Our children and grandchildren will confront a range of outcomes that will be determined by the choices we make now. Whose voices will be heard the loudest? The fossil fuel industry and those whom it enriches? Or the voice of those who research the scientific evidence and those who are watching their homelands sink beneath the waves?
The worst outcomes of our consumptive lifestyles could be avoided if we did something concrete now. Are we willing to not only change our own habits, but to actively lobby our government to change theirs, and develop policies which will nurture and create life, rather than destroy and de-create it? Do we care enough to stop the sixth great extinction of species on the planet that God created and called “very good”?
The Christian Church has a particular calling to re-vision a much more holistic view of how we see and use God’s world, and how we look after the life that God has created on our planet. If we see the whole world and everything in it as the house of God, as the psalmist writes in Psalm 24, we may be more likely to treat everything and everyone with dignity and respect.
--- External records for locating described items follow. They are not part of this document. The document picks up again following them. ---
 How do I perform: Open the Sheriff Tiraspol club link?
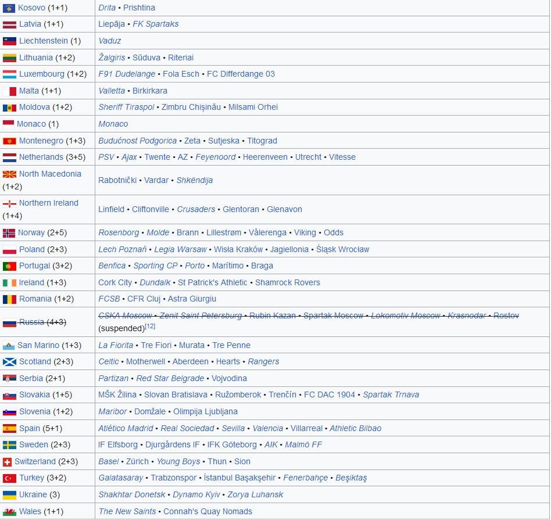126,107
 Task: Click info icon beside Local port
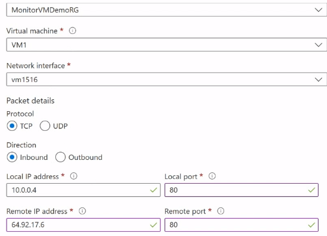(212, 176)
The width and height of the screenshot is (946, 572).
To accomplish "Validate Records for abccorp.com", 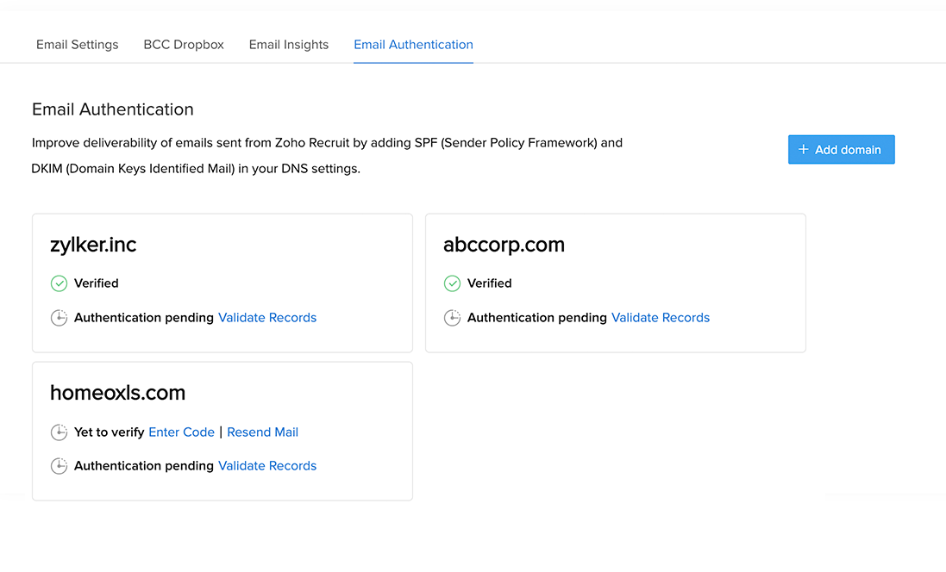I will [661, 318].
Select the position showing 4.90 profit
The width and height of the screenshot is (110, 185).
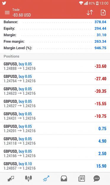click(55, 141)
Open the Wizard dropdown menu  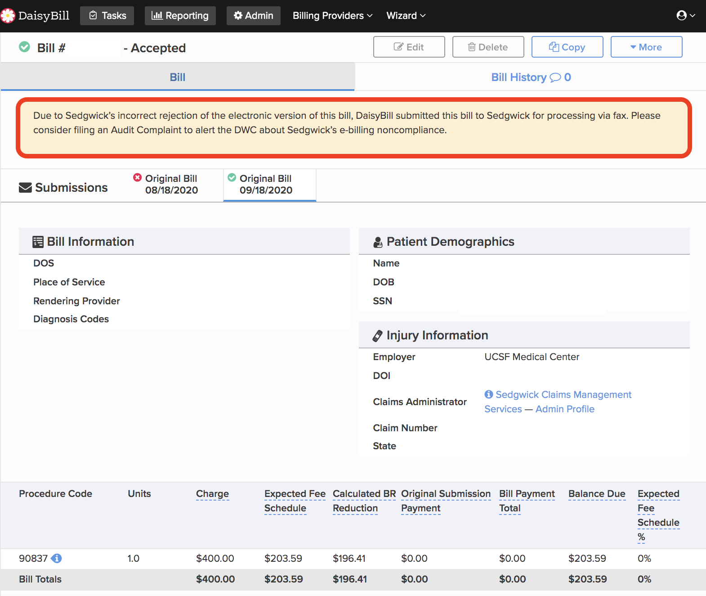[x=406, y=16]
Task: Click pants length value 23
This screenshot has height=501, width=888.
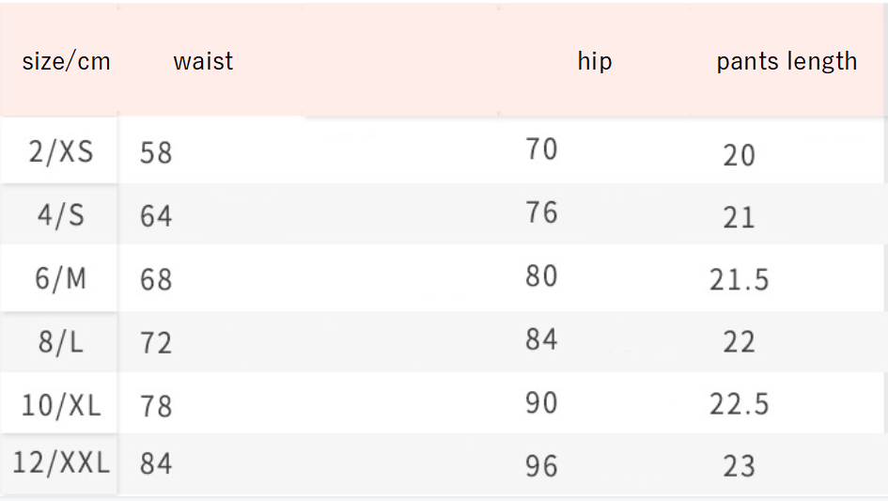Action: click(739, 466)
We need to value the things that cannot be counted, such as the beauty of a wilderness, river or forest. Consumer choices and economic growth should not be the only measure of good stewardship and well-being. Surely God intended us to treat our neighbours, including our fellow creatures, fairly and with love, and his creation with care. If members of God’s family continue to suffer because some of us are taking too much or many of God’s wild creatures continue to experience the threat of mass extinctions, we are not growing a more holistic household of God on our planet.
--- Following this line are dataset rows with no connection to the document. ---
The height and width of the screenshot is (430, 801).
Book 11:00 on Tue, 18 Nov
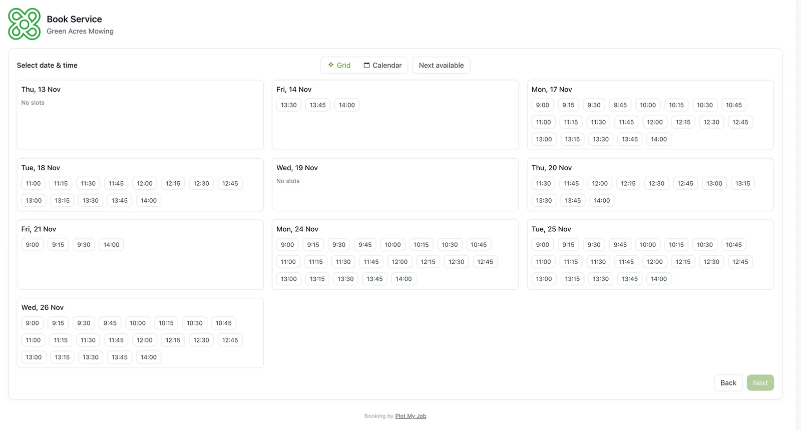coord(34,184)
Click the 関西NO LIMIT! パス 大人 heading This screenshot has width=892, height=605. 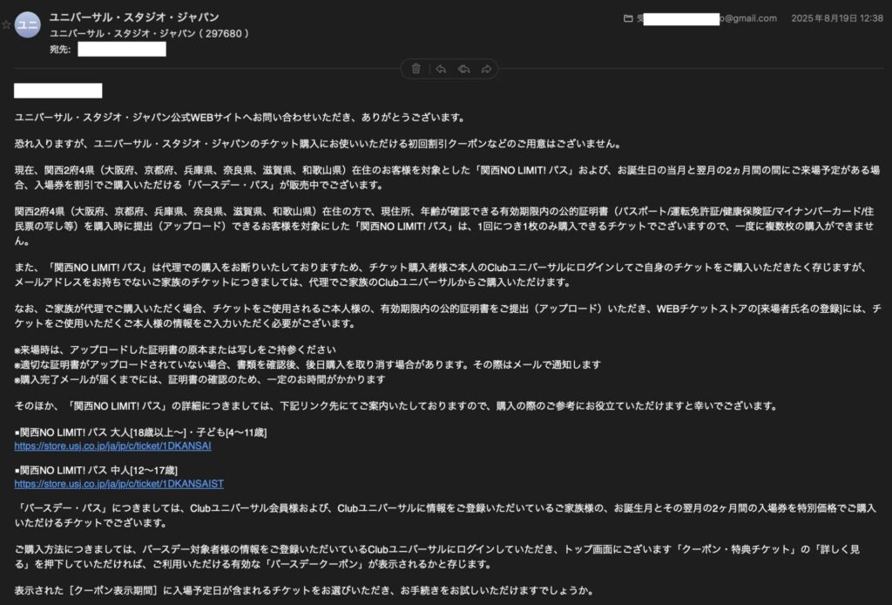139,429
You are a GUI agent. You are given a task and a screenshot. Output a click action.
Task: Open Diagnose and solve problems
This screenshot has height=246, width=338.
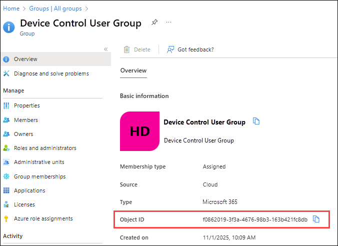pyautogui.click(x=51, y=74)
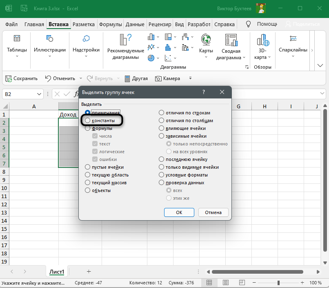This screenshot has width=329, height=288.
Task: Open the Данные ribbon tab
Action: pyautogui.click(x=135, y=24)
We are at a critical point in history, facing some considerable challenges including the damaging effects of human-induced climate change, the depletion of cheap abundant energy and a global food shortage. These challenges are global and they are connected to each other as both cause and consequence.
They are the results of social, political and economic systems that have come to do more harm than good; systems built on values of greed, power and materialism. We have developed a global economic system that is now diminishing, rather than improving our capacity to live sustainably on our planet.
The Christian life is not judged by comfort and prosperity and reward by God – especially not financially – but by suffering with the Christ and by the giving up of those things that distract or impede us. It is a challenging message. I hope that we, as the Uniting Church, can re-imagine a world where creation is treated with respect and all peoples are seen as equal.
And I hope that by doing so, we can tackle the cause of climate change appropriately and ensure the future of our planet and its fragile ecosystems for the grandchildren and great grand children of all the peoples of the earth.